I’m fairly new to PyTorch and I’m trying to extract the features of my training data using a ResNet101 and save them to a dictionary. I will then intend to use this dictionary as a lookup table for another model.
However, I keep running into memory problems after only processing 8 images on a 12GB GPU machine. The for loop is:
splits = ['train2014', 'val2014', 'test2015']
for split in splits:
RES_FILE = os.path.join(D_ROOT, 'BaselineTraining', split, 'baseline_{}_cnn_features.pth'.format(split))
IMAGE_DIR = os.path.join(D_ROOT, 'Images', 'mscoco', split)
images = os.listdir(IMAGE_DIR)
images_path = [os.path.join(IMAGE_DIR, file) for file in images]

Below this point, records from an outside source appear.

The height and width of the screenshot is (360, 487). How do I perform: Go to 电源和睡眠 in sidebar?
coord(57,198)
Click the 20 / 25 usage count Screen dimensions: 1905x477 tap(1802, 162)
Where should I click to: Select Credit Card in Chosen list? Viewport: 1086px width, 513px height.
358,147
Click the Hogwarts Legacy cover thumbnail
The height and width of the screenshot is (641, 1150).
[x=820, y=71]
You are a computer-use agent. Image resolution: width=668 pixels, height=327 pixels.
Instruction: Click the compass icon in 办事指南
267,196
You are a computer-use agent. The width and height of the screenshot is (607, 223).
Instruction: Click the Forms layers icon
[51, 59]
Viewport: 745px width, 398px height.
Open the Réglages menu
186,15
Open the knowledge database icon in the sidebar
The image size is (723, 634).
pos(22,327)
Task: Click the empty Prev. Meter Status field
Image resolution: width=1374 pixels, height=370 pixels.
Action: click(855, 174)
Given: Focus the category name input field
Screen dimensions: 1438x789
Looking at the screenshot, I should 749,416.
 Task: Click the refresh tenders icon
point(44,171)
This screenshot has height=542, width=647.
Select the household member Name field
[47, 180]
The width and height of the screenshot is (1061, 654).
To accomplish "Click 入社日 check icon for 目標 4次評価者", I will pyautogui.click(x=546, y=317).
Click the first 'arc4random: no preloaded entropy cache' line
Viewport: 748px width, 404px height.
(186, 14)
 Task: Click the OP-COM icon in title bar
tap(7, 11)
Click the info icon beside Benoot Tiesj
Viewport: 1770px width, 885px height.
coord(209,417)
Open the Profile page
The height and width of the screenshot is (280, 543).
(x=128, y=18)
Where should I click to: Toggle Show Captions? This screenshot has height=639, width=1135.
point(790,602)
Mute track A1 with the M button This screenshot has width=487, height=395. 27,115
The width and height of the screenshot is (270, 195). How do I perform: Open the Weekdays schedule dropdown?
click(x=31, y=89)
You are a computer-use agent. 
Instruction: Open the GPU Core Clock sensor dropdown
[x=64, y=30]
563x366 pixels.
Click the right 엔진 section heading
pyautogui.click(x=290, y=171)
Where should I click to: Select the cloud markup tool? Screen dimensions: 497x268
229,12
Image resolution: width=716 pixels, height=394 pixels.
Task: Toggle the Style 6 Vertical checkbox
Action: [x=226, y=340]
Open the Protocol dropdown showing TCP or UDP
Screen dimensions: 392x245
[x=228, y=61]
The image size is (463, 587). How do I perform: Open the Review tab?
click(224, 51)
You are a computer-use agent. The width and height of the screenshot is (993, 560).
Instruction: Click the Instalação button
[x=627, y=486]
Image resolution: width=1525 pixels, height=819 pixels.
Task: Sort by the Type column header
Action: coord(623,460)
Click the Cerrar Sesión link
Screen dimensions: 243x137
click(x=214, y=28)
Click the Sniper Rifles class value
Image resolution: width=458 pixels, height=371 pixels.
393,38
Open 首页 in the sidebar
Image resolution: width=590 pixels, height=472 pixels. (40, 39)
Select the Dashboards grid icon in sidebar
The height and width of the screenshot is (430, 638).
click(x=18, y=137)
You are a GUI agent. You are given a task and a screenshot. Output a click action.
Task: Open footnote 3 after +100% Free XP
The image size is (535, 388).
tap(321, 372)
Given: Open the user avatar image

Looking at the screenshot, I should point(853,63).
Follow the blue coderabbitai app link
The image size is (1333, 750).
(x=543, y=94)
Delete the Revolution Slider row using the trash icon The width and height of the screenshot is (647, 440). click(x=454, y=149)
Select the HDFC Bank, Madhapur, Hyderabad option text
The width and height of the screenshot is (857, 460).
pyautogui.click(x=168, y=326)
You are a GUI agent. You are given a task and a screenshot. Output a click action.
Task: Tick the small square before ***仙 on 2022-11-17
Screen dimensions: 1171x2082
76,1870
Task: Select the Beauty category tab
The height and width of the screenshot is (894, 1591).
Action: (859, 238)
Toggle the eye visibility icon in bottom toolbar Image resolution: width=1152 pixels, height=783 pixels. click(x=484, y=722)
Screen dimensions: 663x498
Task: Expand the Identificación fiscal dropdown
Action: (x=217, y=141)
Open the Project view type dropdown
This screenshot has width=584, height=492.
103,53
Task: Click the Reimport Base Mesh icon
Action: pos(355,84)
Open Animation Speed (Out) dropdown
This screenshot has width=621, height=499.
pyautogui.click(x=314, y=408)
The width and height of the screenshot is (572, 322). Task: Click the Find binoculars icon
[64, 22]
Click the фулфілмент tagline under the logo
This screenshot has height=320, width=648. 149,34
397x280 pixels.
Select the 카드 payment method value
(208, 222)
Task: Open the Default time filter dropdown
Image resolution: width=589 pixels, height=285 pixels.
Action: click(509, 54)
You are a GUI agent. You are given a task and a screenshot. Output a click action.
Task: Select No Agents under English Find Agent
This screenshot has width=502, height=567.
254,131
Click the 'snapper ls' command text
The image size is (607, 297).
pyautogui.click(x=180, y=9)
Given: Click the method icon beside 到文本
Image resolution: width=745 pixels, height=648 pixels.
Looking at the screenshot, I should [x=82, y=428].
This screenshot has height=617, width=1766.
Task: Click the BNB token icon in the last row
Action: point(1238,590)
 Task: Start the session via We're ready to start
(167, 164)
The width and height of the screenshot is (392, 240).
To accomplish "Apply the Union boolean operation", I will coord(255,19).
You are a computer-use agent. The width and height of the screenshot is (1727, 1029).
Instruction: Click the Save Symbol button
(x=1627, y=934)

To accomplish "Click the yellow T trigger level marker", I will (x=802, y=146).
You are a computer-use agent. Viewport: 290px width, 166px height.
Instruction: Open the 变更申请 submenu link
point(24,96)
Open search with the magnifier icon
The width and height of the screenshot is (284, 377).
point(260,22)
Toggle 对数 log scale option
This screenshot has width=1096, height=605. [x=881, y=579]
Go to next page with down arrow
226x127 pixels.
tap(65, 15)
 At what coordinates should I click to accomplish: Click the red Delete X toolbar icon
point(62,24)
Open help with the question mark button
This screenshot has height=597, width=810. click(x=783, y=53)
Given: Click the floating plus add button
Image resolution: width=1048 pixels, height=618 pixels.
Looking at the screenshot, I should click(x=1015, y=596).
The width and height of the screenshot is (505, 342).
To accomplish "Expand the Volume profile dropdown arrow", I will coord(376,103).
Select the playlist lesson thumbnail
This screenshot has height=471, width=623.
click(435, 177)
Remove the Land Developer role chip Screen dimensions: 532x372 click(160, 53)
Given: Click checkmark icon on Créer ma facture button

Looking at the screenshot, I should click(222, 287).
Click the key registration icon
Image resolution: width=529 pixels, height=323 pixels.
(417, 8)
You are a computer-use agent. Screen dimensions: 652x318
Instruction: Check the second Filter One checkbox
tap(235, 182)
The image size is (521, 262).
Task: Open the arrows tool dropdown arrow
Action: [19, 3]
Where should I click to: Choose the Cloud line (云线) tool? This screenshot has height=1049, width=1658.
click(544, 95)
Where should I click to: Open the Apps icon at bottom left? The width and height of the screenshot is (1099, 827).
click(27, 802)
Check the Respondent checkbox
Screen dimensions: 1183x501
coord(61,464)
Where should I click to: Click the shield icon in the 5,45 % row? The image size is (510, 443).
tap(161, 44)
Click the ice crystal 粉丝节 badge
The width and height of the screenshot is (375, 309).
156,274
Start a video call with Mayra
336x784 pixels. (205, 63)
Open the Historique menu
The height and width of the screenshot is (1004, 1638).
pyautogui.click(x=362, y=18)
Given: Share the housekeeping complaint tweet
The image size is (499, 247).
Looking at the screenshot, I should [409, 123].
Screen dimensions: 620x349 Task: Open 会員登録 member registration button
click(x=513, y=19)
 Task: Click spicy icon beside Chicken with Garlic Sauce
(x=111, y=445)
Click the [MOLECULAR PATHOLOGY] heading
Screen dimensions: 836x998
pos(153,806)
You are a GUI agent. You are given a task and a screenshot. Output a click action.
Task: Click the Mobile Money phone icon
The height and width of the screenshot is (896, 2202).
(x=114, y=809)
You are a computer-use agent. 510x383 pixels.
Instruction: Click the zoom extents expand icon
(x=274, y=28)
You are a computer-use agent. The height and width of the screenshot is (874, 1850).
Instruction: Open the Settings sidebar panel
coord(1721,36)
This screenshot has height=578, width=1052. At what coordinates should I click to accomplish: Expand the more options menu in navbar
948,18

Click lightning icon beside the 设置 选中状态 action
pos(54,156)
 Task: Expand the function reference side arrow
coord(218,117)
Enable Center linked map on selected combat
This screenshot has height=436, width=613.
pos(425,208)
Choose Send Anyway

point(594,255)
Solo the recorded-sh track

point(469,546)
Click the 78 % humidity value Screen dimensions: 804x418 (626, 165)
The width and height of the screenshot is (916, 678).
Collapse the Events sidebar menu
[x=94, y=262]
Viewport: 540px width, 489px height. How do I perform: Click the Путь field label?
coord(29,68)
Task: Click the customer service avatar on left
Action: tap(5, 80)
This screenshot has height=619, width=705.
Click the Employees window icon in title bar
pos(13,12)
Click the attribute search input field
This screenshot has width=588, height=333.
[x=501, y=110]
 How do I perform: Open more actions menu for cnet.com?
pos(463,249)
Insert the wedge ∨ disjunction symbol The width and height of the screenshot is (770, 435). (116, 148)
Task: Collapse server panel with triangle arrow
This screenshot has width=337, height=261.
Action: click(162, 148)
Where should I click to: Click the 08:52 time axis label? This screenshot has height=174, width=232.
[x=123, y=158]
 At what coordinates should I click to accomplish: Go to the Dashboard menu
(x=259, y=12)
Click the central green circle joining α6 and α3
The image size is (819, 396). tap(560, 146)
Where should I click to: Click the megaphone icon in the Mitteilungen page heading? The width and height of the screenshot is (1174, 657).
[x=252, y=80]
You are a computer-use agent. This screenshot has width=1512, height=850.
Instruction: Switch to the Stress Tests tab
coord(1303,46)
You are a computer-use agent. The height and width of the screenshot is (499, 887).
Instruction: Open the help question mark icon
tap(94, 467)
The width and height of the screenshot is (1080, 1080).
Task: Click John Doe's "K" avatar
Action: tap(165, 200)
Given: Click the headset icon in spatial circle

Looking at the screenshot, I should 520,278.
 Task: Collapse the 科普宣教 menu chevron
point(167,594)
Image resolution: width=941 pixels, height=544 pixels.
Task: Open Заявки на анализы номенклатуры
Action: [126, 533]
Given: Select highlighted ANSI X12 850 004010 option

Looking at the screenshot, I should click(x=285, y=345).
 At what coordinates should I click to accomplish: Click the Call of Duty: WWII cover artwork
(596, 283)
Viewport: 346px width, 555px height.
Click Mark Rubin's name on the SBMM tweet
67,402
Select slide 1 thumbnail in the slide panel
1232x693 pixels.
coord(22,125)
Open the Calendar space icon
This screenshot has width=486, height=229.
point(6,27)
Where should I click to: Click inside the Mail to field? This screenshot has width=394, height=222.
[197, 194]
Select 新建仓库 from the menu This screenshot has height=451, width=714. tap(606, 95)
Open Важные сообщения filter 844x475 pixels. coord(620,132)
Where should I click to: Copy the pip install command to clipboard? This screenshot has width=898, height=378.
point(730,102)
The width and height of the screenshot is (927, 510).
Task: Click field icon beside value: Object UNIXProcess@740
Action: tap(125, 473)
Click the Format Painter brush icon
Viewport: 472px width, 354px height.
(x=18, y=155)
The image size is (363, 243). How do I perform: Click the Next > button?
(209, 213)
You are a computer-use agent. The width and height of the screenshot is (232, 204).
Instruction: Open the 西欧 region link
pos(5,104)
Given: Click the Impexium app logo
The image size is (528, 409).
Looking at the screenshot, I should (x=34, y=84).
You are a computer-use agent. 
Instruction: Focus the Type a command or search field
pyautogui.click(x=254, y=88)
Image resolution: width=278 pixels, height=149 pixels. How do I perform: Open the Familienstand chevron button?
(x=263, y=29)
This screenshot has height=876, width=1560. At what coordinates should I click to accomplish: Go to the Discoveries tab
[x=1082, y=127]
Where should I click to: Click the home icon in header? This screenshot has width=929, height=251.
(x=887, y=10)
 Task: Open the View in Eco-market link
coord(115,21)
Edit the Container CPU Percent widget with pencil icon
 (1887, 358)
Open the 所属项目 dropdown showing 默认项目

res = torch.load(RES_FILE) if os.path.exists(RES_FILE) else {}
for i in progressbar.progressbar(range(len(images))):
#Checkpoint every 2,500 images
if i % 2500 == 0 and i > 0:
torch.save(res, RES_FILE)
image_name, image = images[i], cv2.imread(images_path[i])
if image_name in res:
continue
image = process_image(image)
image = np.expand_dims(image, axis=0)
image = torch.from_numpy(image)
_, H, W, C = list(image.size())
image = image.view(1, C, H, W)
image = image.float()
image = image.cuda()
out = resnet101.forward(image)
#res[image_name] = out.cpu()
print('Successfully processed {}.'.format(split))
print('Successfully processed all images.')
Also, I have noticed that the problem only persists when I uncomment the commented line. Without it, extraction goes smoothly. What is happening here?